Airport serving Daegu, South Korea

Daegu International Airport is an international airport serving the city of Daegu and the surrounding area in southeastern South Korea. The airport is also a military base for the ROKAF's 11th Fighter Wing, whose three squadrons fly the F-15K.

==Overview==
The airport chiefly serves domestic routes with a small number of international flights. Despite the growth of the nearby city of Daegu, passenger numbers at Daegu International Airport have been steadily declining since 2004, the year when KTX highspeed rail reached the city. The 2013 number of about 1.1 million passengers is around half of pre-2003 figures.
Since 2014, passenger numbers have increased sharply due to the expansion of low-cost carriers. Because Daegu Airport is shared with the military, taking photographs or video of the apron, the runway or the military facility is strictly prohibited.

==History==
Daegu International Airport was originally established under Japanese rule as Taegu Airfield on 31 January 1937.

===Korean War===
At the outbreak of the Korean War, the airfield consisted of a dirt and gravel runway and two concrete buildings. The airfield was designated by the USAF as K-2.

The airfield was used as part of the Bout One project, an emergency program to train Republic of Korea Air Force pilots to fly the P-51 Mustang. The Bout One planes provided close air support to the U.S. 24th Infantry Division through July 1950. On 10 July 1950, the Bout One force was re-designated as the 51st Fighter Squadron, and was merged into the 12th Fighter-Bomber Squadron on 4 August.

The existing dirt and gravel runway was improved by the 822nd Engineer Aviation Battalion beginning on 18 July, and the Battalion subsequently began preparations for a parallel 5000 foot PSP (perforated steel planks) runway on 7 August.
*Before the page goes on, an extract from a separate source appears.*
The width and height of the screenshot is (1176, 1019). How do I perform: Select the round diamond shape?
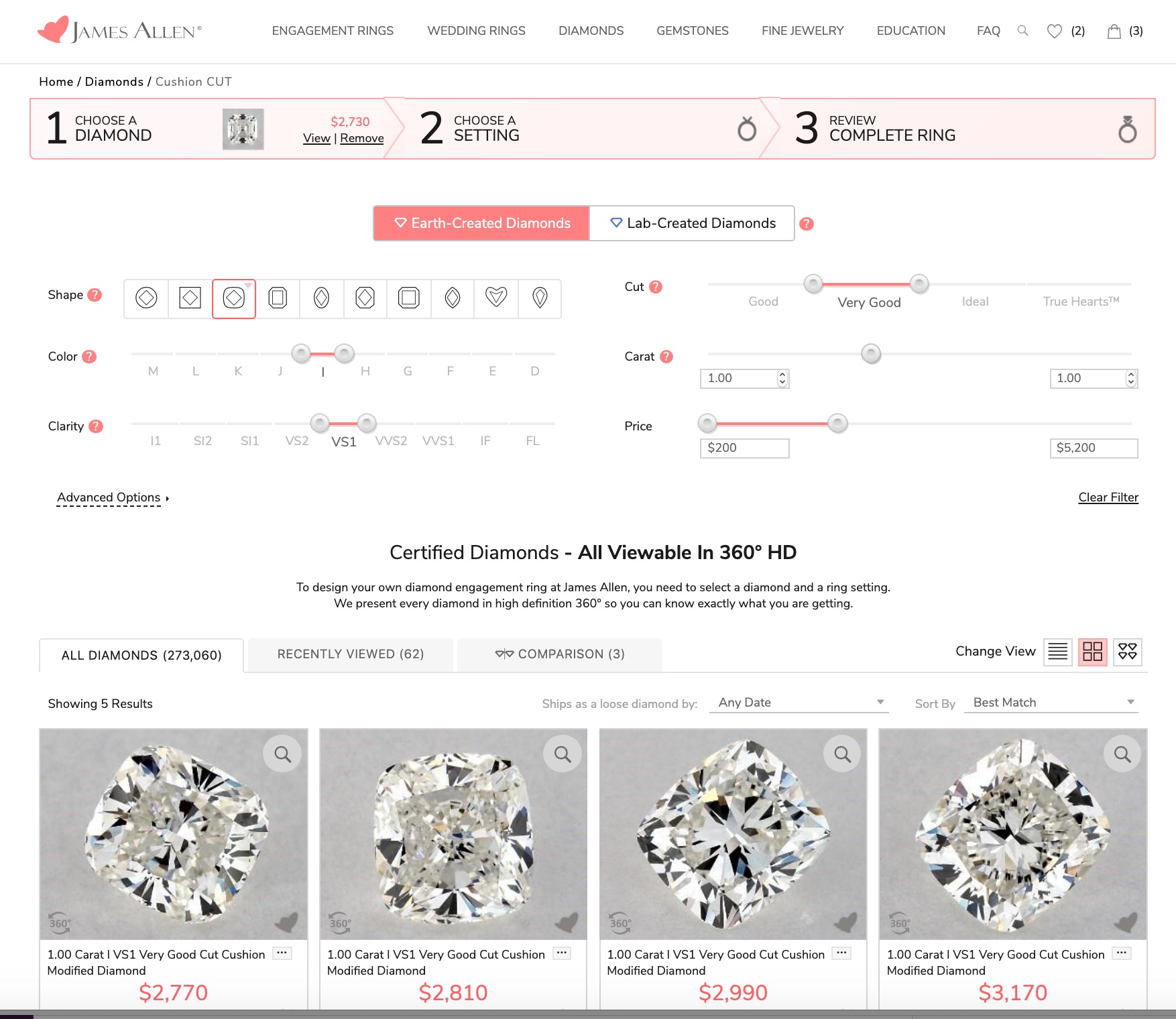(x=146, y=298)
USAF units based at Taegu from July–August 1950 included:
- 18th Fighter-Bomber Group, from July–August 1950, subordinate units included:
  - 12th Fighter-Bomber Squadron operating F-51 from 15 July 1950
- 51st Fighter Squadron (Provisional) from 10 July–August 4, 1950
- 6002nd Air Base Squadron from July–8 August 1950
- 6147th Tactical Control Squadron (Airborne) operating T-6 Mosquitos from 1 August–September 6, 1950
- 6149th Air Base Unit from August 1950

Taegu Airfield was abandoned following the North Korean attack on Taegu in mid-August 1950, but USAF units began reoccupying the base by 23 September 1950. The 822nd Battalion had returned to Taegu on 17 September and soon resurfaced the original dirt and gravel runway with PSP and extended its length to 5700 ft.
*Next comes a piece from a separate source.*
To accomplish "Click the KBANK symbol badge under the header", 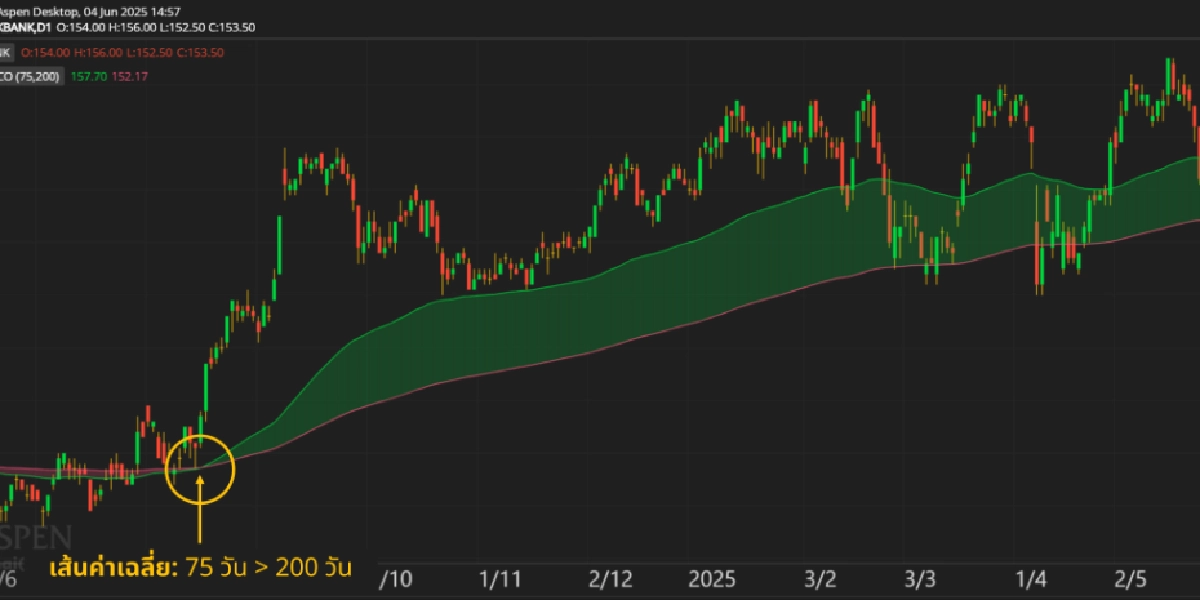I will 5,52.
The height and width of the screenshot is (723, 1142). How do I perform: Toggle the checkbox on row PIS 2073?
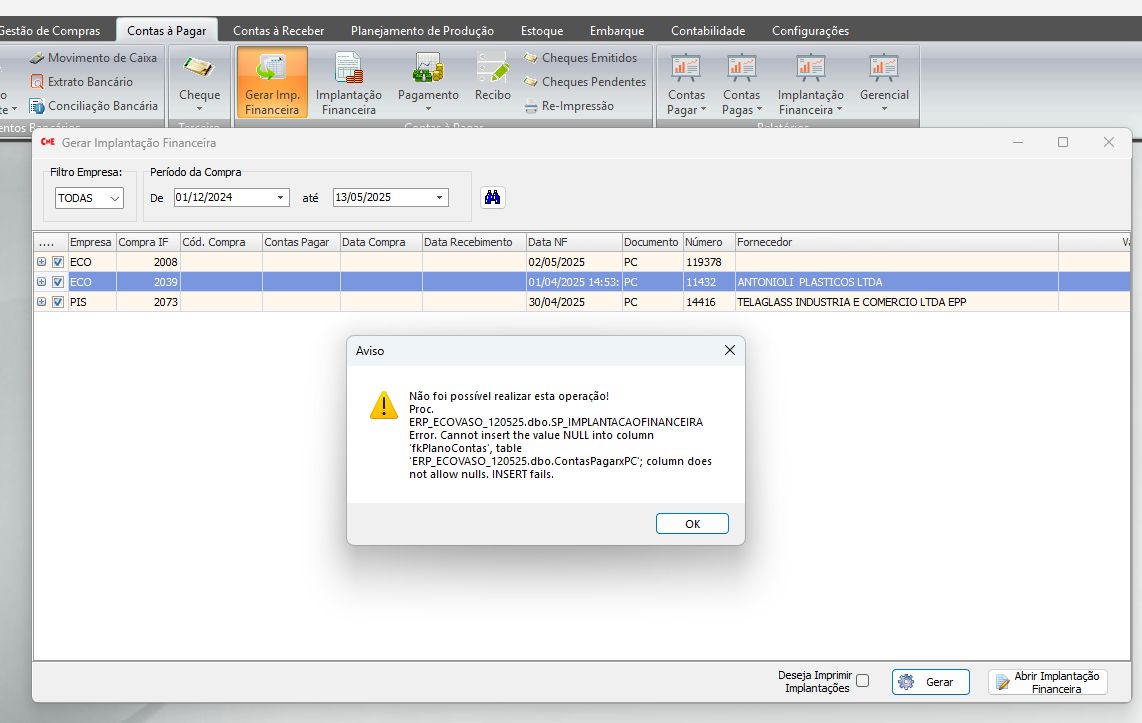[x=57, y=302]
USAF units based at Taegu from September 1950 included:
- 49th Fighter-Bomber Group operating F-80s from 1 October 1950. This was the first jet unit to be based in Korea. Subordinate units included:
  - 7th Fighter-Bomber Squadron from 28 September
  - 8th Fighter-Bomber Squadron from 29 September
  - 9th Fighter-Bomber Squadron from 29 September
- 543rd Tactical Support Group from 26 September, subordinate units included:
  - 8th Tactical Reconnaissance Squadron, Photo-Jet operating RF-80s from 2 October
  - 162nd Tactical Reconnaissance Squadron, Night Photo from 8 October
  - 363rd Reconnaissance Technical Squadron from 4 October

In May 1951, the 930th Engineer Aviation Group began repair work on the PSP runway and commenced construction of a 9000 ft concrete runway.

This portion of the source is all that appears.